Now is the era of media and technology convergence – where devices have developed to perform more than one job.

There used to be a clear distinction between professional cameras designed for taking photos and cameras designed for moving images.

More and more, however, we have seen more devices that are capable of both – shooting still and moving images almost to the same level of quality.

Partly, this is due to the emergence of digital Single Lens Reflex (DSLR) cameras. With a simple flick of a switch, you turn the camera from one that shoots stills, to one that can shoot high-quality video footage.

These new breed of cameras are incredibly powerful. I once interviewed a director who made a film partly set in nightclubs.

Nightclubs are notoriously hard to replicate artificially, so to engender the authenticity he desired, he grabbed two digital SLRs and went into a club in Edinburgh and simply joined in the party, occasionally taking out the camera as though to take stills of the revellers on the dancefloor.

The resulting footage was part of a UK-wide cinema release, those party people now the size of a multiplex screen.

However, one issue has persisted: the length of time you can film each shot on these cameras, which has often been limited to 12 minutes.
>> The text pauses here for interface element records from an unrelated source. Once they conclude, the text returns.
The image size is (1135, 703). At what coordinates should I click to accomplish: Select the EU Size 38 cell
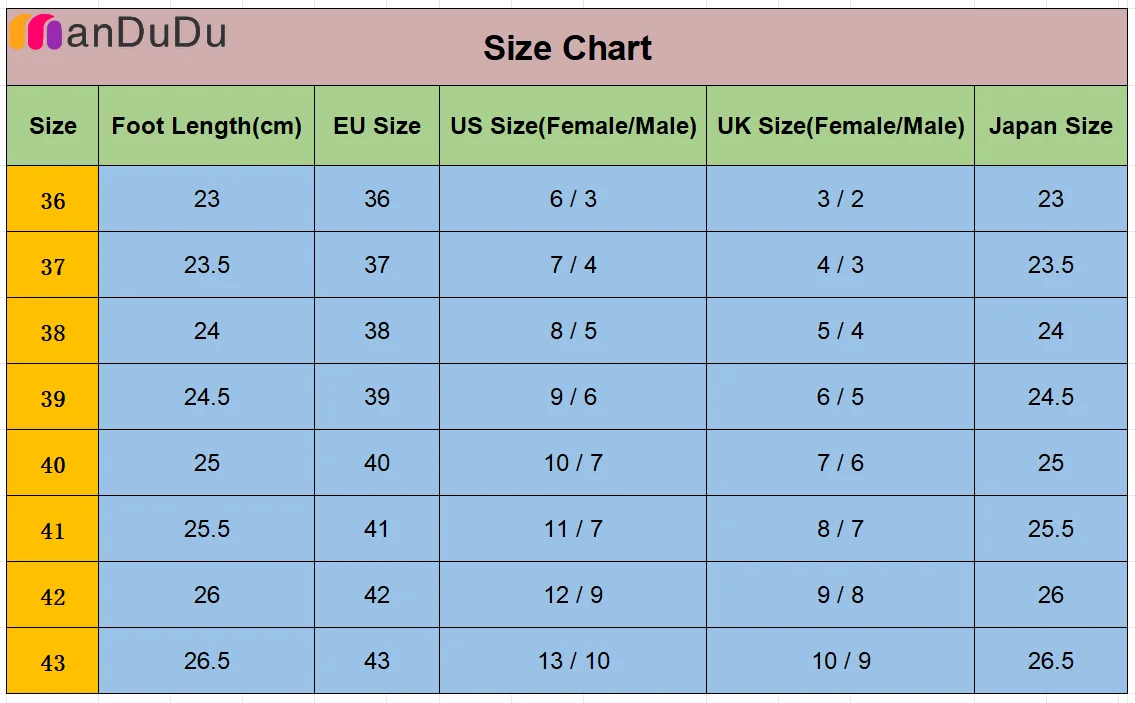tap(377, 331)
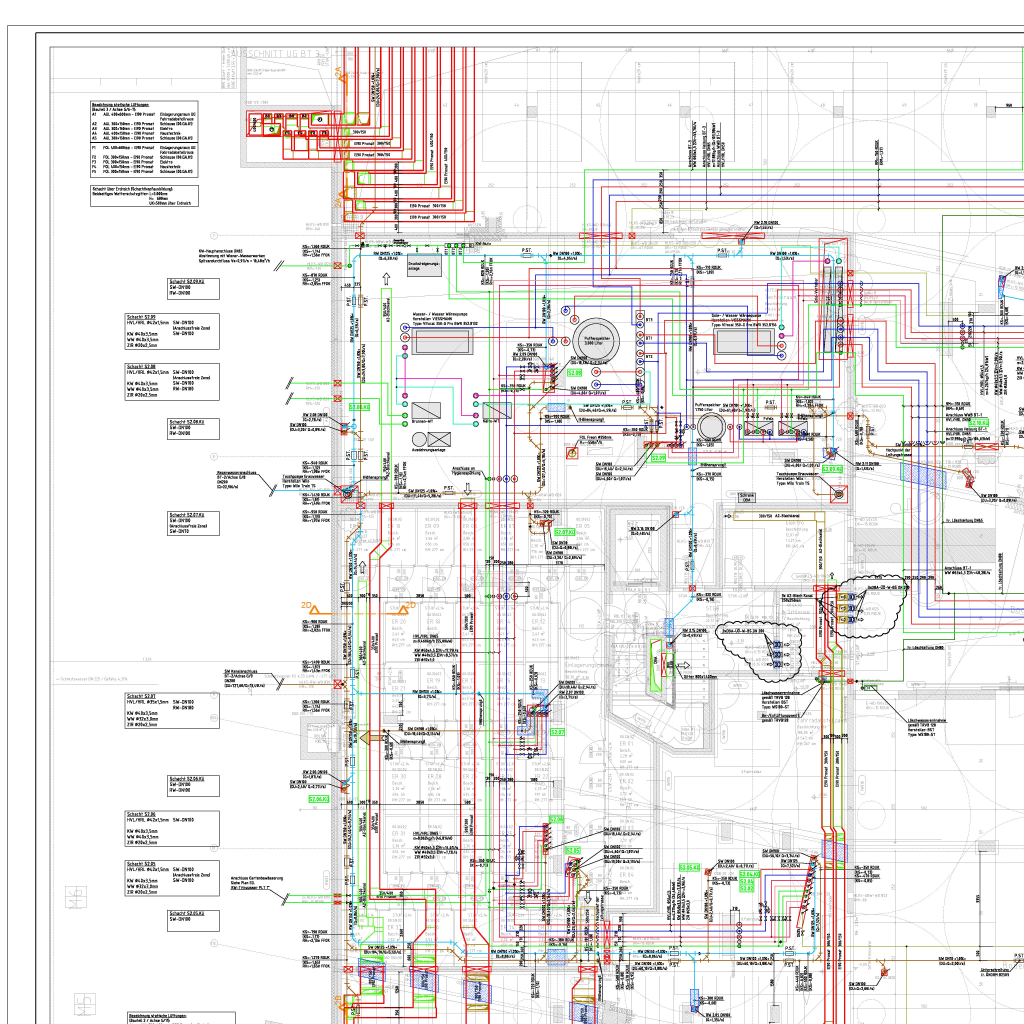Click the green S2.08.KU tag
The height and width of the screenshot is (1024, 1024).
[359, 407]
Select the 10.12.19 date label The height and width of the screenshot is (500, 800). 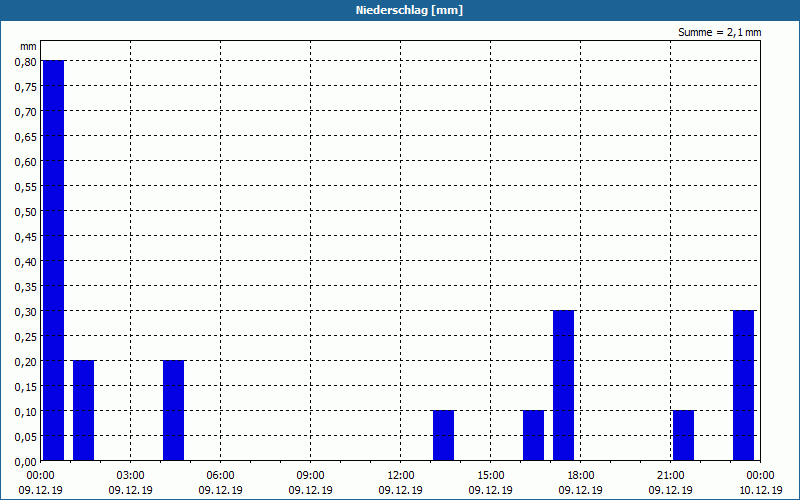coord(760,490)
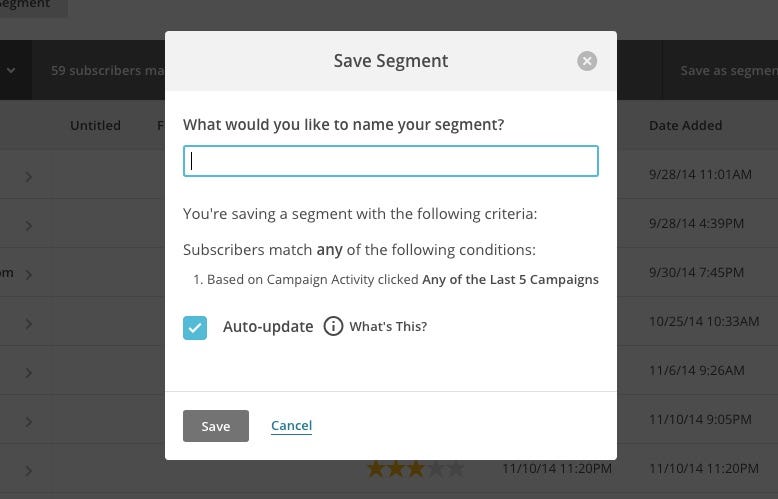Click the 59 subscribers match text
This screenshot has width=778, height=499.
[x=107, y=71]
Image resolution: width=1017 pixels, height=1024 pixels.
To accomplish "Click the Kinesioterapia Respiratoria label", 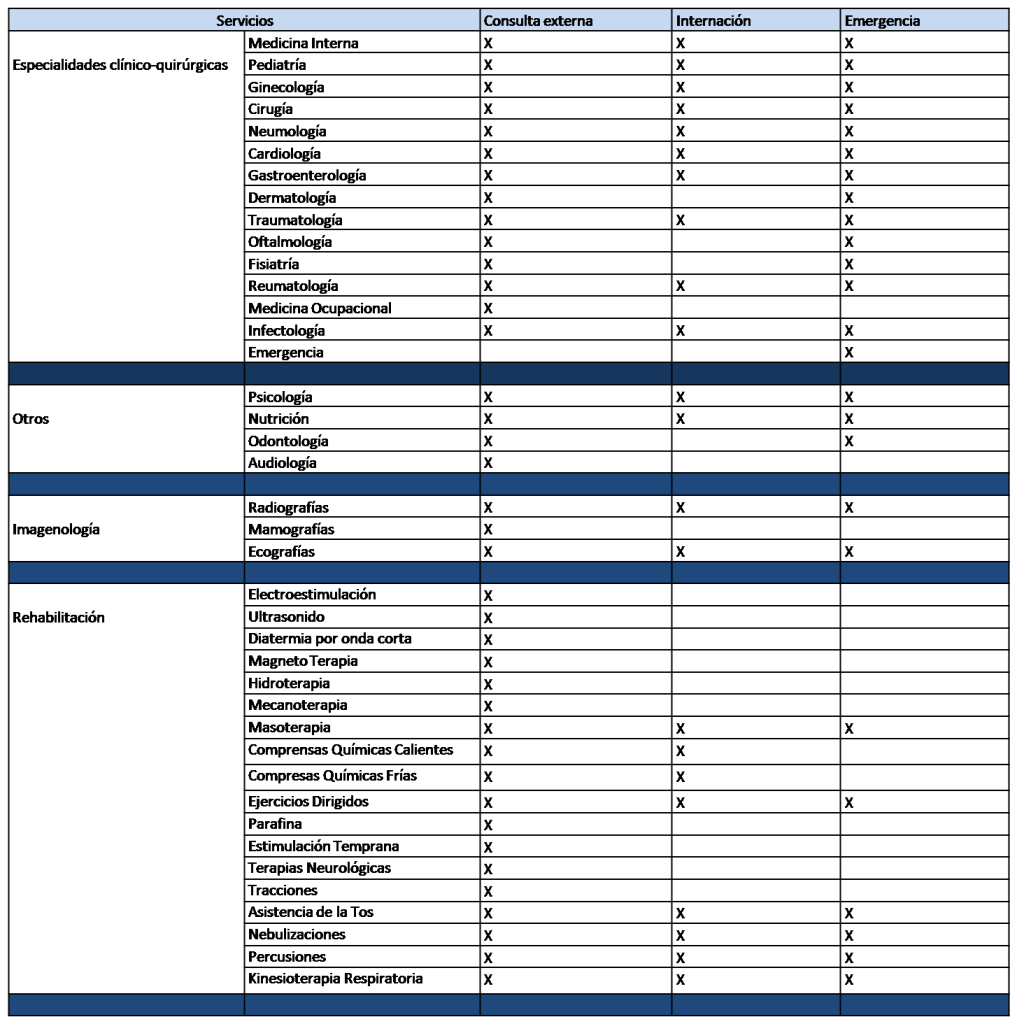I will (335, 978).
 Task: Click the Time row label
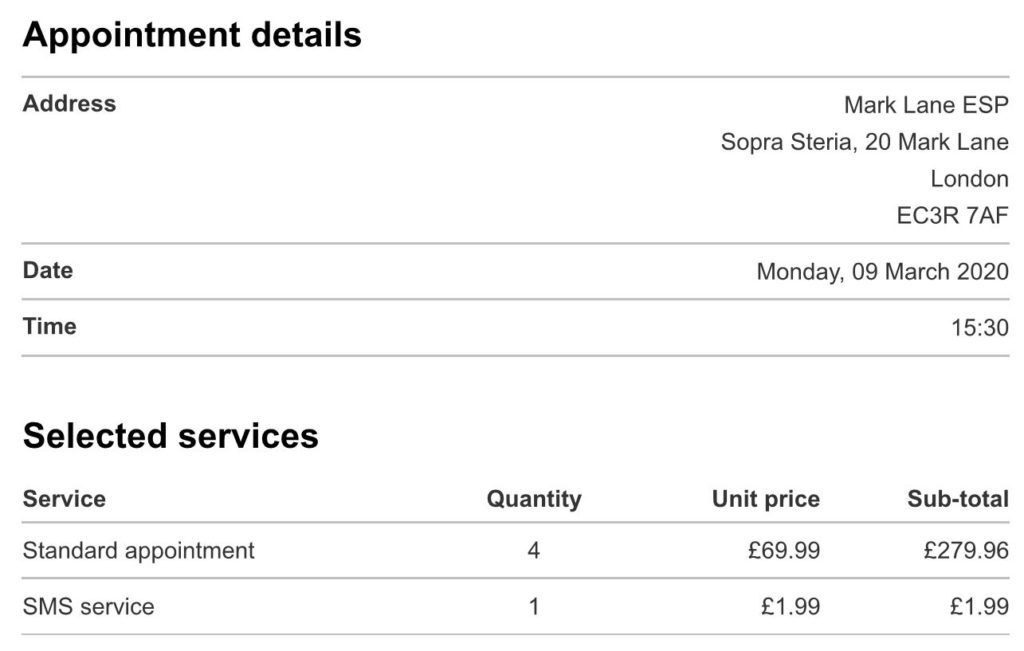(x=50, y=326)
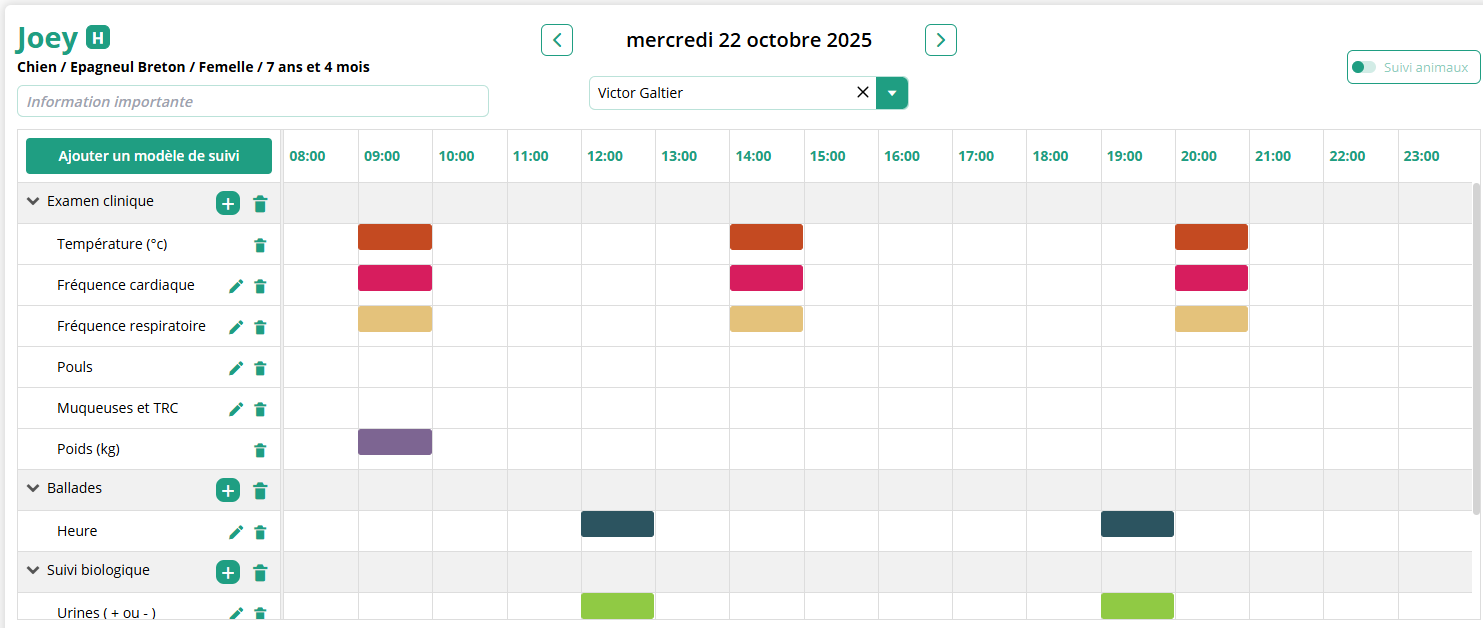Collapse the Suivi biologique section

tap(33, 570)
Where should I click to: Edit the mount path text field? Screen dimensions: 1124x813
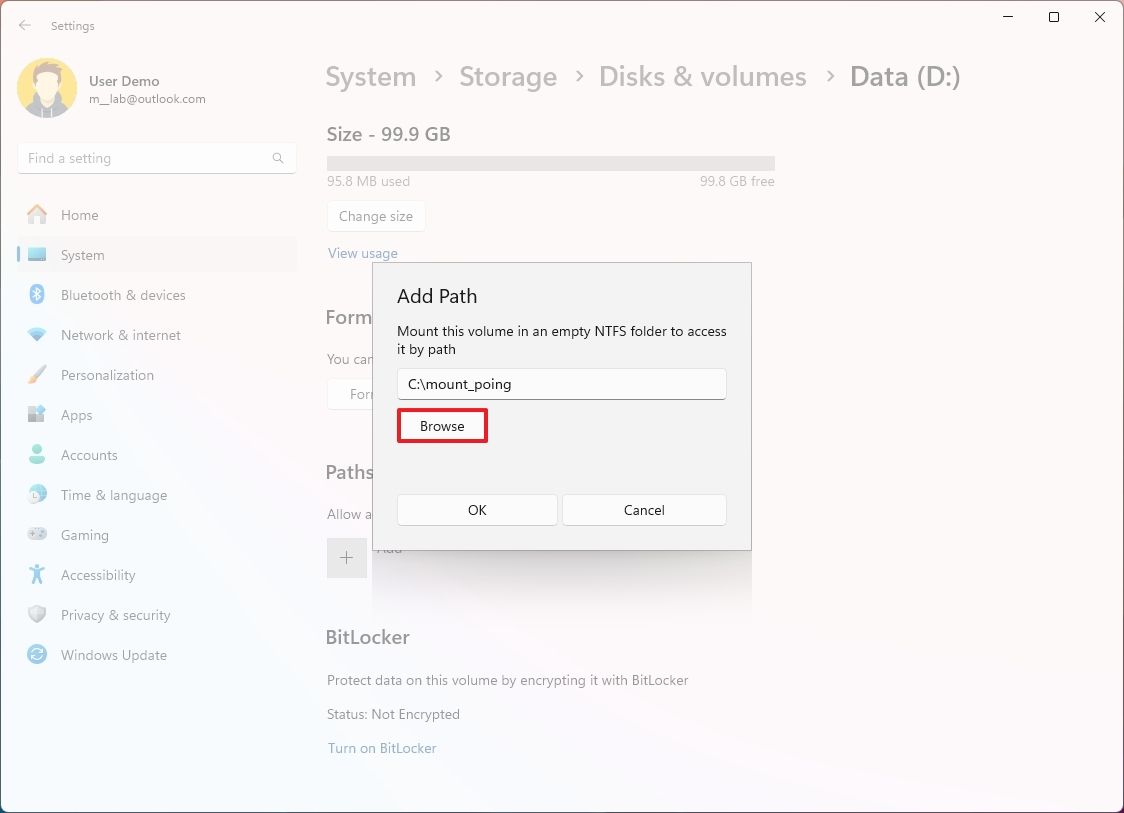click(x=561, y=383)
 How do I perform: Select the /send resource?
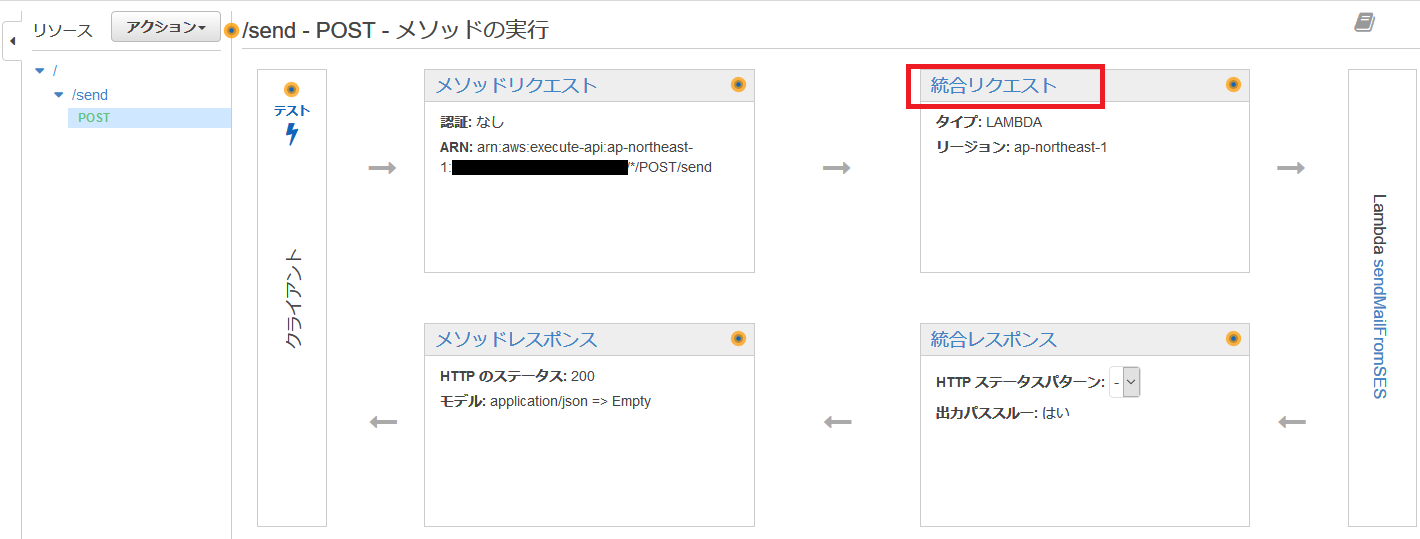pyautogui.click(x=90, y=95)

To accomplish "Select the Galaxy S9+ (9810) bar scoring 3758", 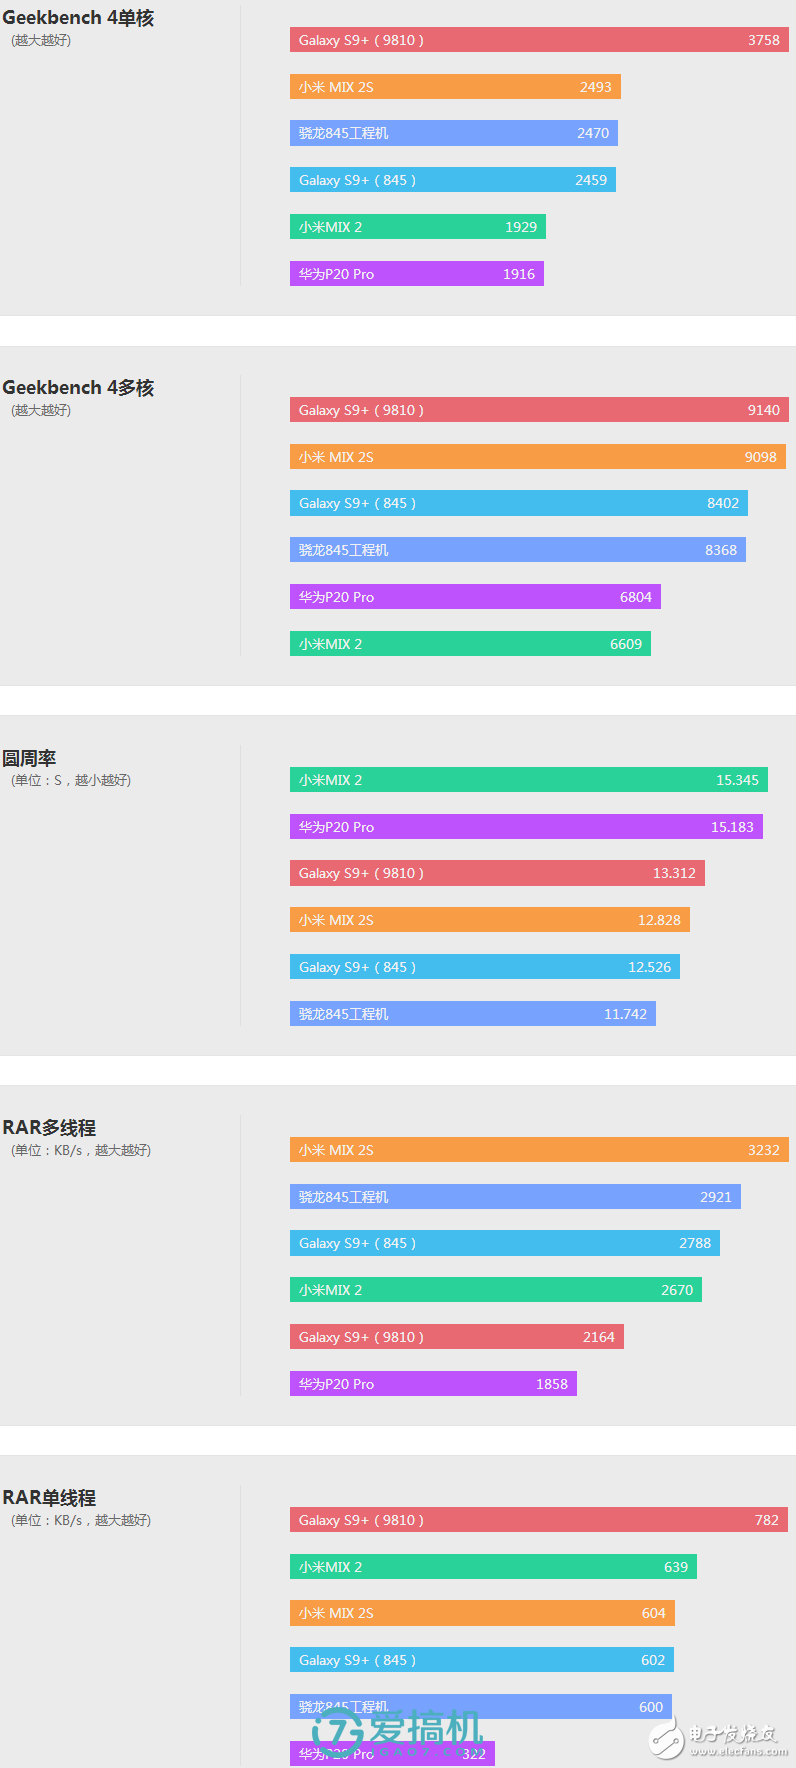I will [x=539, y=40].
In earlier models, this was sometimes to do with the rather modest four gigabytes of storage on the cameras, or the cameras overheating as they were unable to process lengthy high definition video.

However, as technology has improved, more recent models have been redesigned to overcome heating issues, and storage capacity has also improved. This limit, therefore, is now somewhat arbitrary, and interestingly less to do with the file size of the footage and storage capacity of the camera, or the processor overheating. The limit is entirely a legal constraint. In 2006 the EU made the decision that – for tax reasons – these high-end digital cameras were to be classified not as cameras, but as the argument was made that they could also be hooked up to the television to record TV.

The main manufacturers of digital SLRs tend to be Japanese companies such as Nikon and Canon, and that meant a 5-12% customs tax on their imports of those cameras into the EU including (at that point, of course!) the UK.

In response, the manufacturers, therefore, limited the recording time on these DLSRs, so that they might still be considered cameras, and prices could stay down as they could skirt under the new customs duty.

A new and very recent development is that the World Trade Organisation may now override the EU’s call. Their idea is to add video cameras to something called the Information Technology Agreement, with the USA notably keen to push that through.

This would obviously free up SLR manufacturers to loosen the recording limit, something filmmakers are obviously very keen to see, in an environment where web videos are now ubiquitous, and the need for a visual presence key to any business.

Canon has already made the first move. Their 5D Mark III model already extends that single shot limit from 12, to around 30, minutes. The Mark III will set you back around £2700, but for that you get a professional camera that can handle both stills and longer high definition video.

The likelihood is that this will improve professional web video – and indeed cinematic -production capabilities, and only add to what we are able to manage at Hyperfine.